Results: Mean age was 79.1 for those ≥70 years and 58.9 for those <70. Exactly 29.6% were female. Treatment with baricitinib resulted in a significant reduction in death from any cause by 48% in patients aged 70 or older, an 18.5% reduction in 30-day absolute mortality risk (n/N: 16/78 [20.5%] baricitinib, 30/78 [38.5%] in PS-matched controls, p < 0.001) and a lower 30-day adjusted fatality rate (HR 0.21; 95% CI 0.09–0.47; p < 0.001). Beneficial effects on mortality were also observed in the age group <70 (8.1% reduction in 30-day absolute mortality risk; HR 0.14; 95% CI 0.03–0.64; p = 0.011).

Conclusions: Baricitinib is associated with an absolute mortality risk reduction of 18.5% in adults older than 70 years hospitalized with COVID-19 pneumonia.


Advanced age is the most important risk factor for adverse outcomes and mortality in COVID-19 patients.[1,2] More than 50% of COVID-19 deaths occur in adults aged 70 years and older, despite the fact that the majority of SARS-CoV-2 infections are found in younger adults.[3] Case fatality rates are up to 22.7% among those aged 70–79 years old and between 22% and 38.1% in persons older than 80 years.[1,2,4–8]

Thus far, remdesivir, dexamethasone, or remdesivir plus baricitinib are the only Food and Drug Administration (FDA) approved drug for COVID-19 for adults.[9] Baricitinib received the Emergency Use Authorization from the FDA on November 19, 2020 in association with remdesivir in patients requiring supplemental oxygen, after revision of the Adaptive COVID-19 Treatment Trial 2 (ACTT-2).[10] More recently, the COV-BARRIER trial showed that baricitinib alone resulted in a significant reduction in death from any cause by 38% by day 28, the greatest risk reduction for any treatment observed thus far, although it did not meet statistical significance on the primary endpoint, progression to the first occurrence of noninvasive (NIMV) or invasive mechanical ventilation (IMV) or death.[11] However, little information is available for its use in older populations.

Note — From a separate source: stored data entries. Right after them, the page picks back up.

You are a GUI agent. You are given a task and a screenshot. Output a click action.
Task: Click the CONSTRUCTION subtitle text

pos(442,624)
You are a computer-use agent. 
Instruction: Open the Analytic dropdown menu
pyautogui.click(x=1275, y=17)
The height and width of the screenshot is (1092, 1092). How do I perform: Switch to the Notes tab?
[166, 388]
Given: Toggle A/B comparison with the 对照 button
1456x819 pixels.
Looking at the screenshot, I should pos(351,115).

Baricitinib is a small molecule reversible Janus kinase (JAK) 1 and 2 inhibitor with suggested dual anti-cytokine and anti-viral activity against SARS-CoV-2 infection. It curtails excessive inflammatory signaling and blunts interferon-mediated induction of interferon response genes that include at least in some tissues the viral receptor angiotensin-converting enzyme 2 (ACE2).[12] In addition, baricitinib inhibits numb associated kinases that are directly involved in viral endocytosis.[13]

In our hospital, baricitinib has been largely used in patients with COVID-19 pneumonia, independent of age. Here, we present the results of the first 164 consecutive patients treated with baricitinib (78 with an age ≥70 years and 86 with an age <70 years), and 164 matched controls who did not receive baricitinib.